__Text segment__

· · · · ·

The Back Burner: Crisp\, golden adai dosas for a healthy breakfast

The Back Burner: Crisp, golden adai dosas for a healthy breakfast

These dosas are the lighter, fermented version of the lentil-based classic South Indian tiffin item, adai

Written by Pooja Pillai | New Delhi | Published: July 9, 2020 9:10:14 am
dosa recipe, south indian recipe, breakfast recipe, adai, adai dosa, south indian breakfast recipe, tiffin recipe When you flip the adai dosa to cook the other side, you’ll see how beautiful and golden it is. (Photo: Pooja Pillai; designed by Gargi Singh)

In my first year of college, back when cyber cafes were still new and exciting, I wrote my mother a letter listing out all the food that I wanted to eat when I went home for my break. It wasn’t going to be a long list, I assured Amma, and then, like Mark Twain in A Tramp Abroad, made an extravagant list of some 30-odd dishes that she was to make for me during the 10 days that I would spend at home. I don’t remember much of what I listed, to be perfectly honest, but I do remember that the list was headed by adai.

In our house, adai — a dosa-adjacent lentil pancake — was never breakfast (or “tiffin”, in the South Indian sense). This was because it has to be eaten hot off the tawa, and Amma only had time to serve it to us, one by one, in the evening. And my sister and I would eat A LOT. About, six-seven apiece (yes, it’s THAT tasty and we were THAT greedy). So, clearly, not an ideal breakfast dish from the perspective of a mother who had to send her kids off to school and who herself had to rush to work by 9 am.

It wasn’t until I started cooking for myself that I turned it into a regular breakfast item. This was also when I learnt that what I had grown up eating wasn’t adai, but adai dosai. I figured this out after attempting to eat adai in South Indian restaurants that had, until that moment, never disappointed me. But the heavy, flat-on-the-palette pancake that would arrive at my table was different from what I had grown up eating and after reading up on it, I learnt that Amma had done two things differently: she had ground the batter to a fine consistency and she had allowed it to ferment. So what I had been eating all these years was something called adai dosa.

· · · · ·

__Exercise instructions__
Carry on the piece about adai dosas, picking up right after its final sentence.

· · · · ·

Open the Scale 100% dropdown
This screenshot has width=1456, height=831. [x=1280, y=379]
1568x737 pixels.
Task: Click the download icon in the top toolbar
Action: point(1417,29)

· · · · ·

__Exercise response__
So maybe it’s my bias (unknowingly cultivated from childhood) speaking, when I say that I still far prefer adai dosa to straight-up adai. I love the tang and lightness that comes from the fermentation and I love the thin, crisp texture of the final dish. In fact, I still adore adai dosa so much that I can actually have it without any pickle or chutney whatsoever (ME!). And I recommend it over adai ( which has its fans, I know) not just for the taste and texture and because of how healthy it is, but also because the fermentation makes it easier to digest (it is mostly made of lentils, after all).

dosa recipe, south indian recipe, breakfast recipe, adai, adai dosa, south indian breakfast recipe, tiffin recipe Wash and soak the rice, lentils and fenugreek seeds along with the red chillies and curry leaves. (Photo: Pooja Pillai)

Ingredients:

1 cup – Parboiled rice
½ cup – Hulled and split urad dal
¼ cup – Toor dal
¼ cup – Chana dal
½ tsp – Fenugreek seeds
4-5 – Dried red chillies (increase or decrease quantity depending on the heat of the chillies)
1 – Sprig of curry leaves
A pinch of asafoetida
Salt, to taste

Method:

Wash and rinse the rice, lentils and methi seeds and immerse them together in about 4 cups of water. Throw in the chillies and curry leaves and allow to soak for 5-6 hours. Once done, grind it together into a batter that is only slightly coarser than dosa batter and just as thin in consistency. Leave it outside and allow it to ferment. The batter should rise about half an inch. At this point, mix in salt and asafoetida and then put it away in the fridge or it will get too sour.

When you want to fry the adai dosa, take the batter out of the fridge and let it sit till it’s room temperature. Then, heat the dosa tawa, spread the batter like you would dosa batter and sprinkle a little bit of oil. Make sure the flame is high for the first side of the dosa. The edges will start to get brown and will start to leave the surface of the pan and that’s when you should lower the flame and flip the dosa to cook the other side. About a minute later, you’ll have your crisp, golden, delicious adai dosa.

Serve hot with pickle or chutney or sambar. Or just have it as is. Many people enjoy adai with some white butter and jaggery; they go well with adai dosa as well, so give it a shot.

dosa recipe, south indian recipe, breakfast recipe, adai, adai dosa, south indian breakfast recipe, tiffin recipe Spread the batter like you would normal dosa batter. (Photo: Pooja Pillai)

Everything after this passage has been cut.